ヤバ。めっちゃ妄想にふけってた。おれが返事も忘れて最推しを決めかねている間、野矢は普通にハトを見てたっぽい。こういう空気感の変人、楽で好きだわー。変人くんと恋バナしてたんでしたね。
「野矢は付き合ったことありそう。あるな」
「ない。中学生で交際して、どうするんだ? そのまま生涯を誓うわけでもないだろうに」
「あら。意外とリアリスト」
「違うのか? 永山に今までに恋人がいたのなら、悪いことを言った」
やっとハトから離れて、おれに謝罪するために真っ直ぐ座り直した野矢。いい奴じゃん。
「いやいや! いないですよぉ〜。だからさ! 高校デビューしたいじゃん〜? どうやったら恋の気配を感じられるのよー」
「松村に聞いてみろ。どんな気配を感じたのか」
ここだけ抜き出したら、忍者みたいなセリフ。ちょっと吹き出しそうになる。でも忍者役はダメだ。忍として顔を隠すにはあまりにも惜しい美形ですからね。

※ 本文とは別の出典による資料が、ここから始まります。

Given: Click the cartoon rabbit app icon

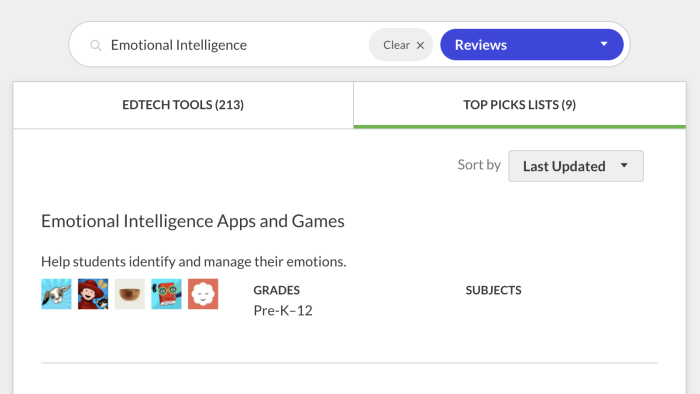Looking at the screenshot, I should (56, 294).
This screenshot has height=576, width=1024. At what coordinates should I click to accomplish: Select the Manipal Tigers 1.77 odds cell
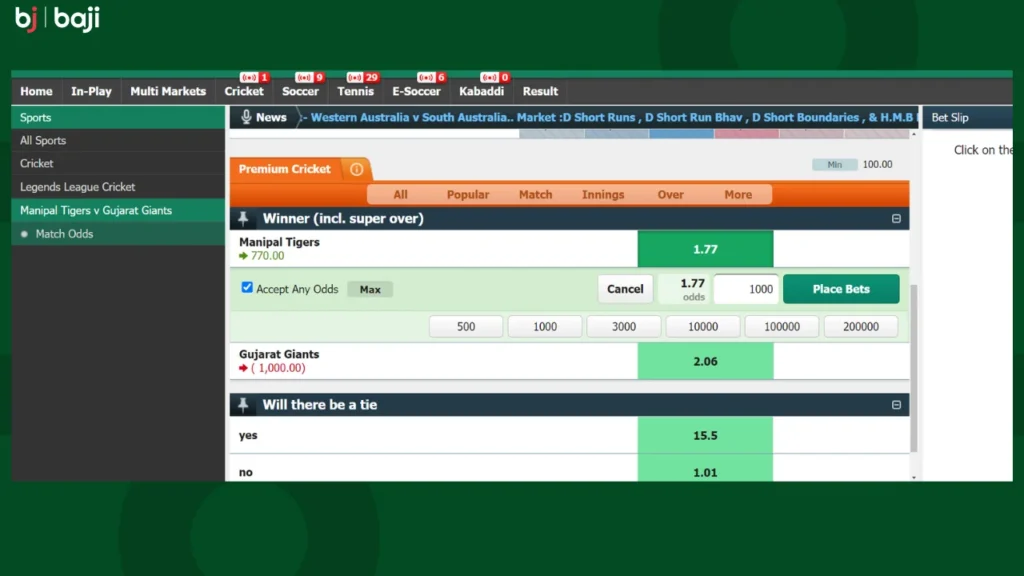pyautogui.click(x=705, y=249)
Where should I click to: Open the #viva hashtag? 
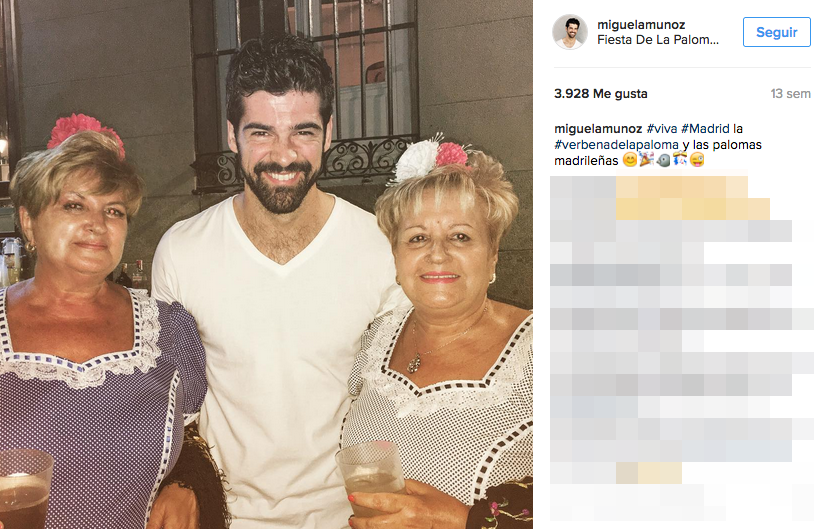[x=662, y=128]
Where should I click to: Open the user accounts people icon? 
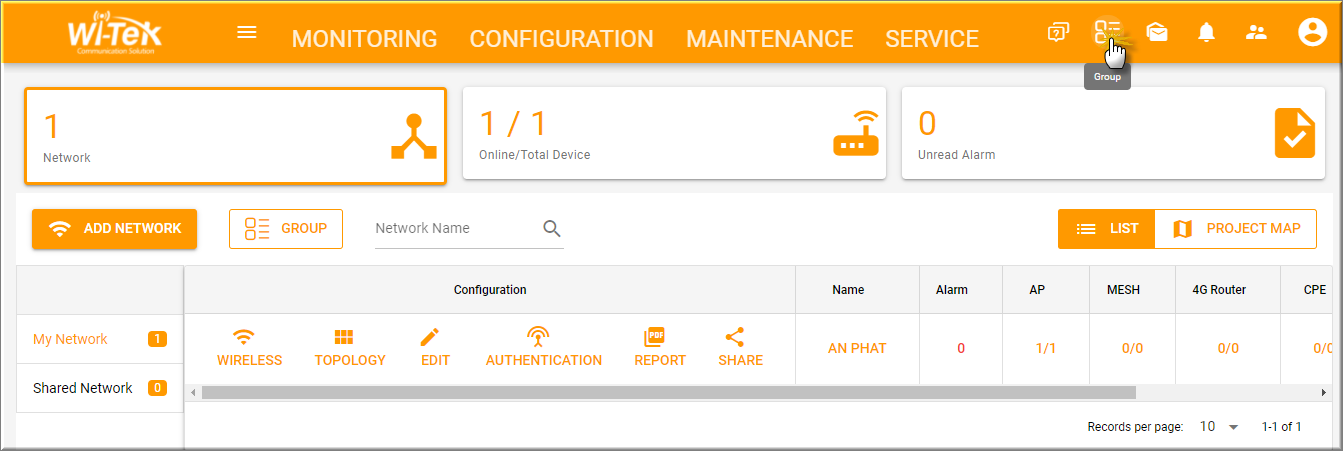[x=1256, y=33]
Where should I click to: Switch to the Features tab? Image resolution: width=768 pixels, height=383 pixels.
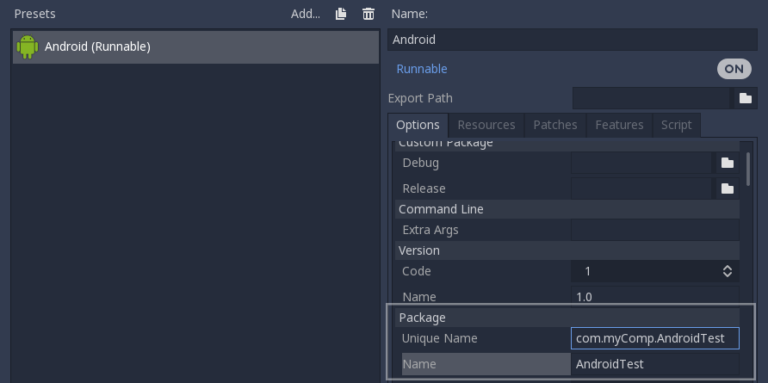tap(619, 125)
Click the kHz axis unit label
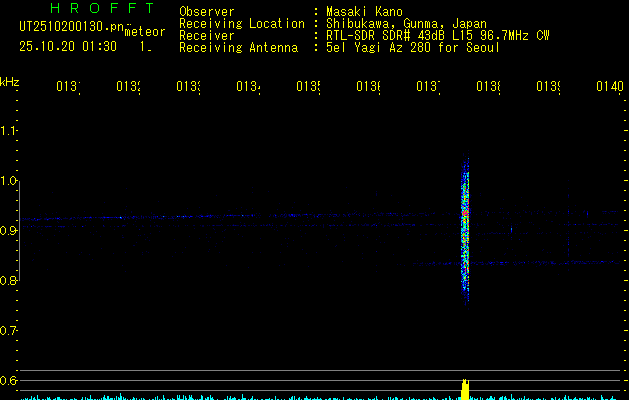 (x=10, y=80)
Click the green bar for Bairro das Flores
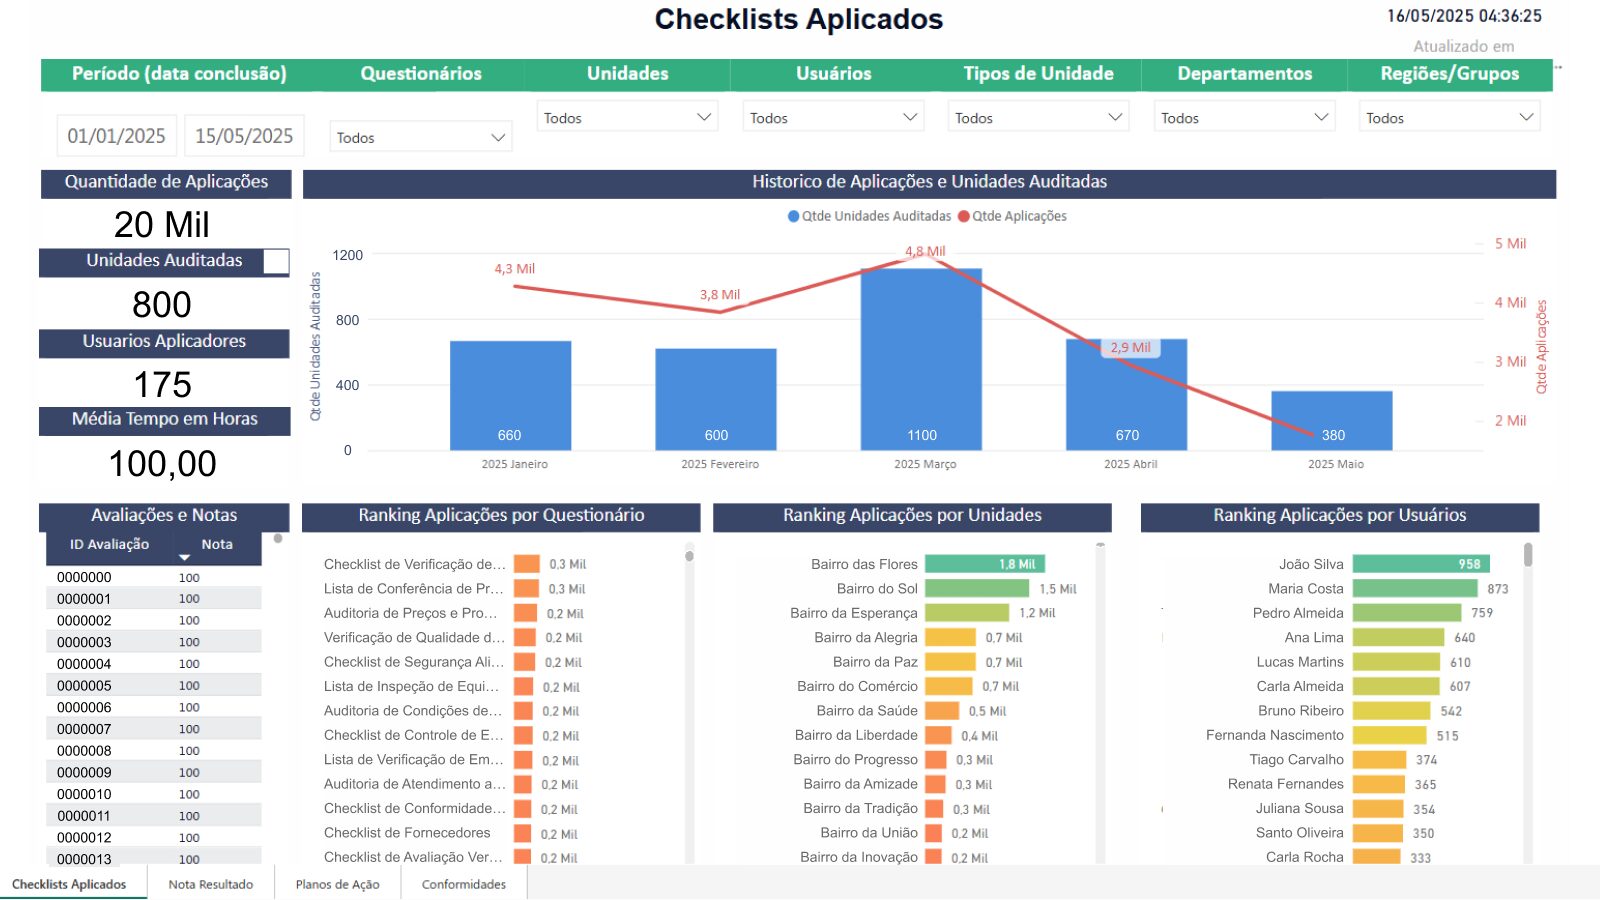 pos(984,564)
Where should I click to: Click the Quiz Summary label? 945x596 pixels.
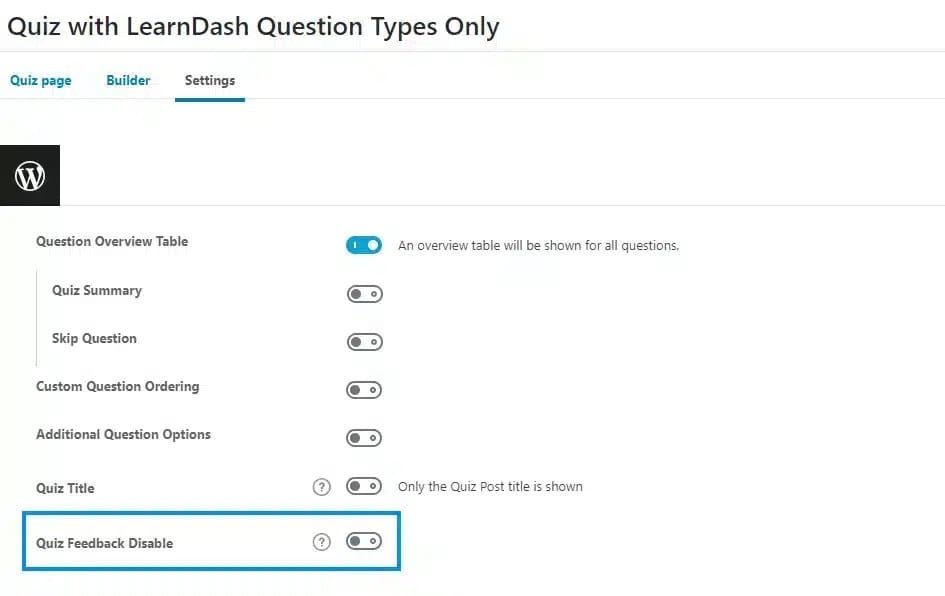coord(97,290)
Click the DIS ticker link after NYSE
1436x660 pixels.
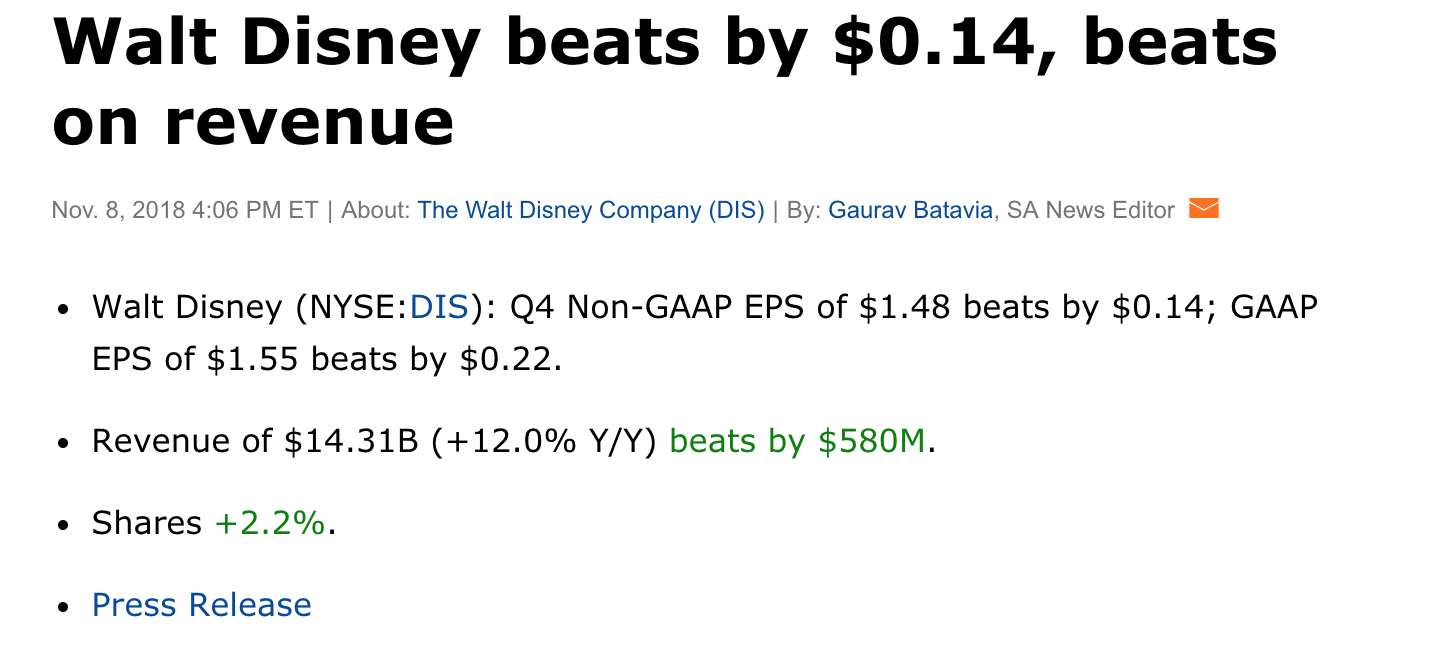click(439, 307)
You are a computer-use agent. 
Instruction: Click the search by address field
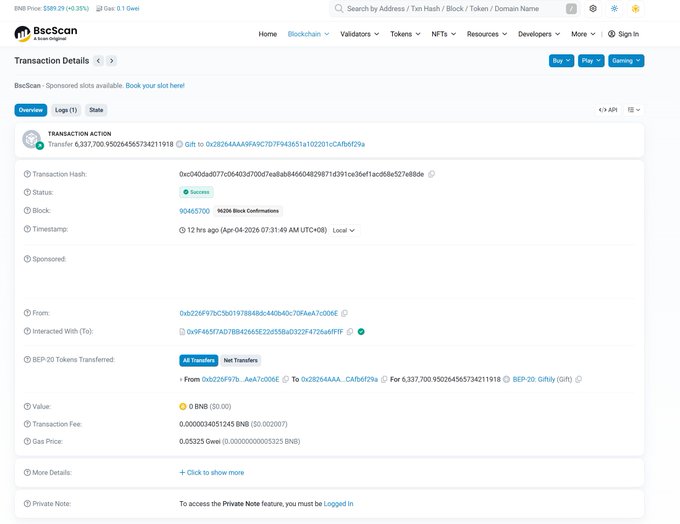pyautogui.click(x=450, y=8)
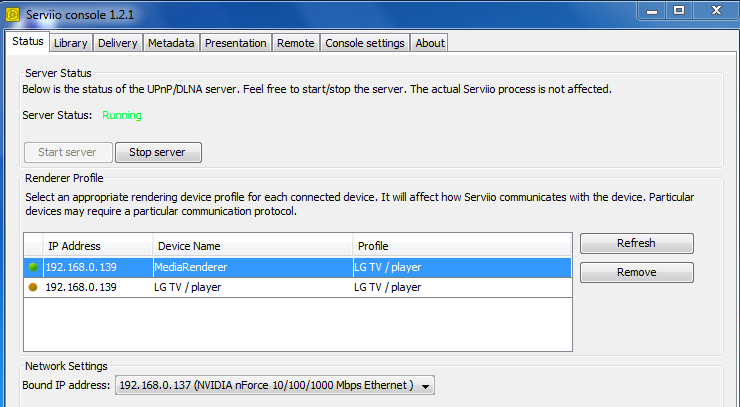Click orange status dot of LG TV row
This screenshot has width=740, height=407.
point(33,288)
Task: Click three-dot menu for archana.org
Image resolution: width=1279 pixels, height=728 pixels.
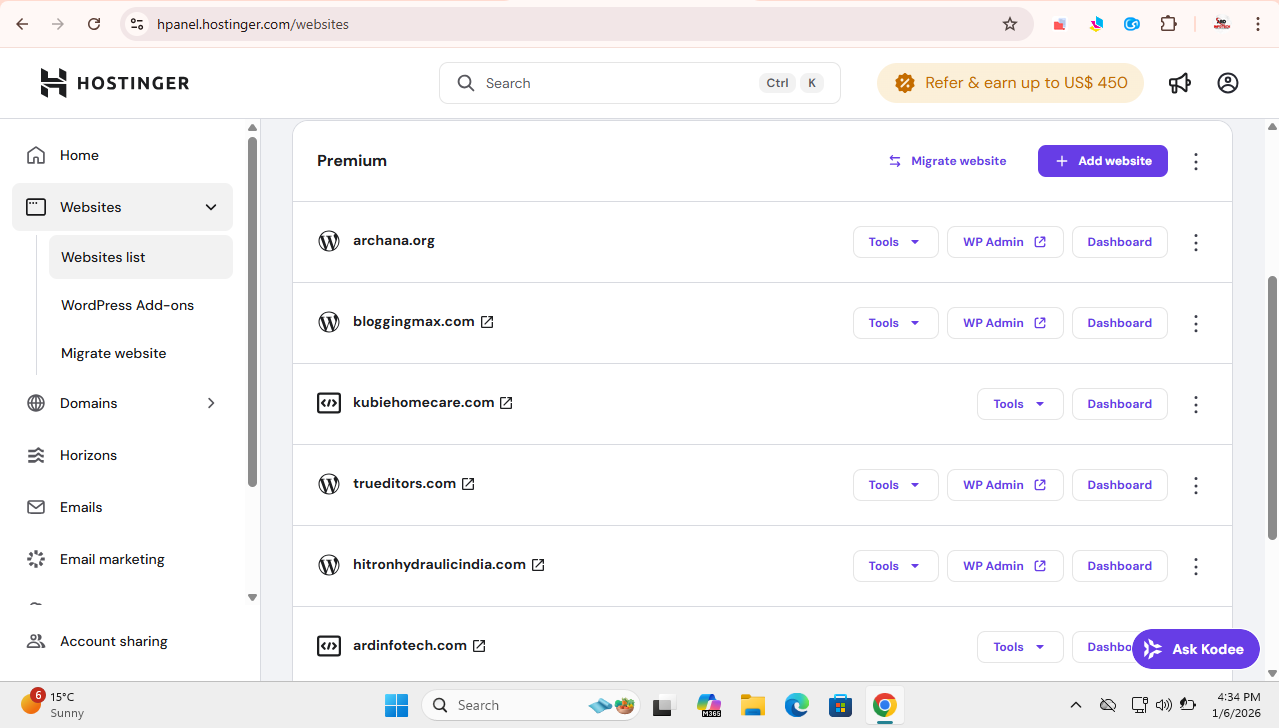Action: (x=1196, y=242)
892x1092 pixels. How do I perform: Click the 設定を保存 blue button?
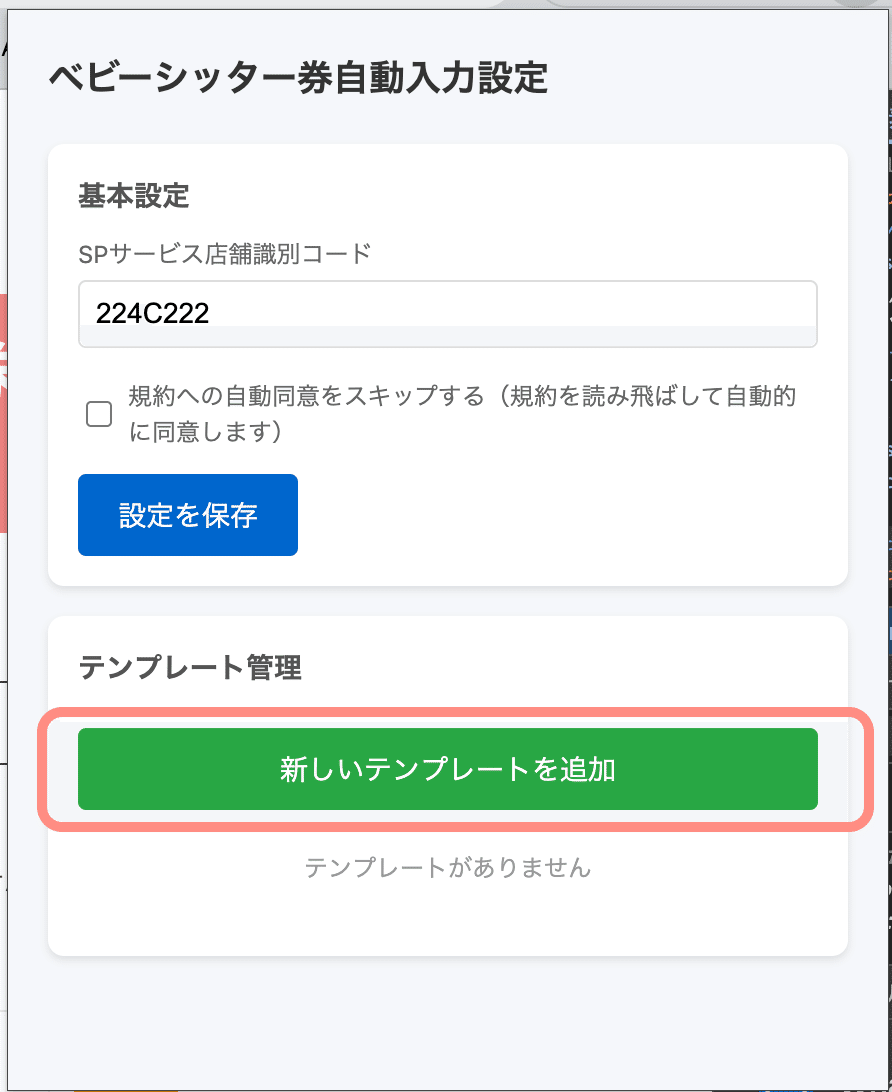[187, 514]
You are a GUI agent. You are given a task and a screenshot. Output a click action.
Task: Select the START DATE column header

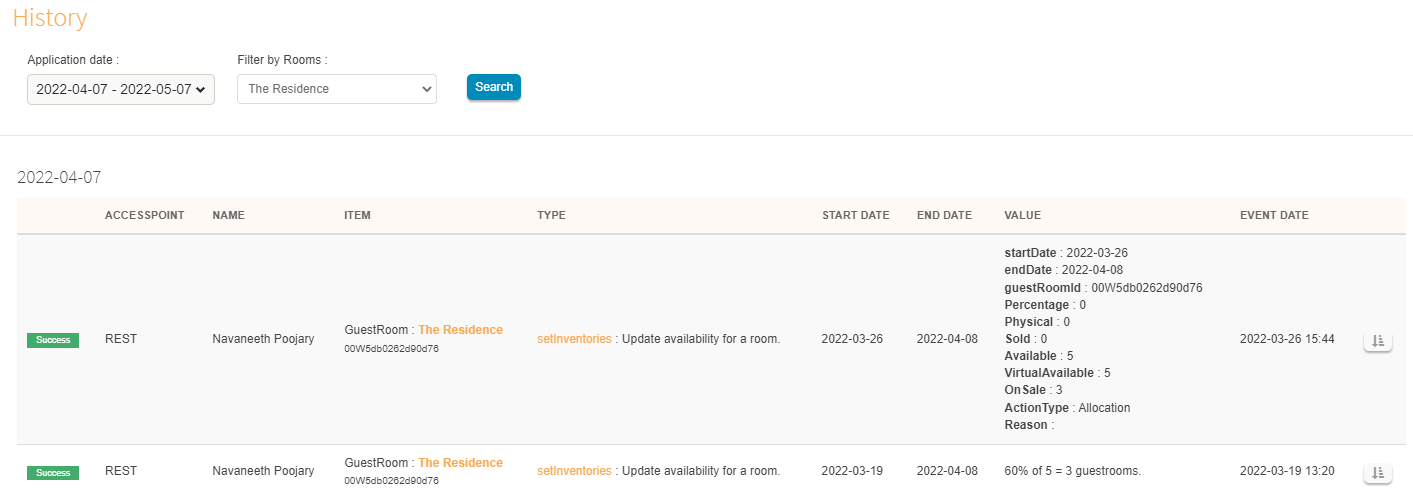pos(855,216)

「いや、おれも初恋はクリアしてるから自分センサーの恋の気配はいけるよ。相思相愛の気配の話をしてんのよ〜!」
「自分センサーの恋の気配は感じているんだな?」
茶化すようにニヤついた顔を向けられる。あれ? 恋バナ全然いけんじゃーん! 意外すぎ! でもおれには提供できるネタがない〜!
「すまん。全然感じてない」
「は? では無理だ」
「え、そうなんだ」
「当たり前だろう? 誰でもいいわけがないのだから……」
少し眉をひそめて、小首をかしげる野矢。
「はえー。野矢は? いるんじゃーん?」
「東京にな」
あ、ちょっとだけ照れた顔した! 野矢の貴重な照れシーン!
「あー、遠距離。でもSNSでいつでも繋がれる時代じゃん〜?」
「そのSNSで……匂わせディズニー投稿を見たので私はここ数日かなり凹んでいる」
内容は重いけど、吹き出す直前みたいなくしゃくしゃっとした笑顔で、喉の奥から小刻みに笑う。めっちゃおもしろいなー、こいつ。席替え以降ほぼ絡みなかったおれに、いきなり失恋報告してケラケラ笑うんだ。
「え〜? そりゃ気の毒に……。見る目ないよその子。てか意外すぎ。弱音吐かないタイプかと思ってたわ」
「真剣に慰めてくれなさそうな奴に言う。真剣に慰められると悲しいからな」
おもろ。おれには初っ端からサクッと腹割って話してもいい、おれはそういうのビビらないから。ってのを見透かしてるタイプじゃーん?
「適任だわ〜。見る目がおありで」
あー。くすくす笑いつつ、やっぱ数日前なんでしょ? ダメージ残ってるのわかる顔してる。こういう顔を、野矢に興味ある奴らに見せると相手が勝手に盛り上がっちゃうから、興味なさそーなおれに言ったんでしょ。おモテになるでしょうから、処世術なのかもねー。
「匂わせレベルなんでしょ〜? 勘違いの可能性に賭けて、連絡して聞いたらいいじゃん」
「聞かなくていいんだ。確信を持ちつつ、確定はさせない方がいい」
「んー? わかんないわ、それ」
「面倒だろう。『東京に好きな人がいる』と言える方が通りがいい」
あ、そっちね。『いない』って言っちゃうとモテてモテて大変だもんねー。興味がない子にいくらモテてもしょうがない、って思えるの、素直にえらいわ。おれはモテればモテるほど嬉しいけどね〜。あー、モテたい。
「ふーん。まあ飲みなさい飲みなさい」
直飲みしてた、だいぶぬるいピーチティーを差し出してやる。
「ありがとう」
おれのスーパー適当な慰めに苦笑して目を細める。受け取って、一瞬躊躇してから紙パックの開け口に唇をあてがう。
えっ間接キスじゃん? えっおれが間接キス狙ってると思われてる? いやいやそんなわけなくない? おれそんなサムい男どもと同類に見えてる?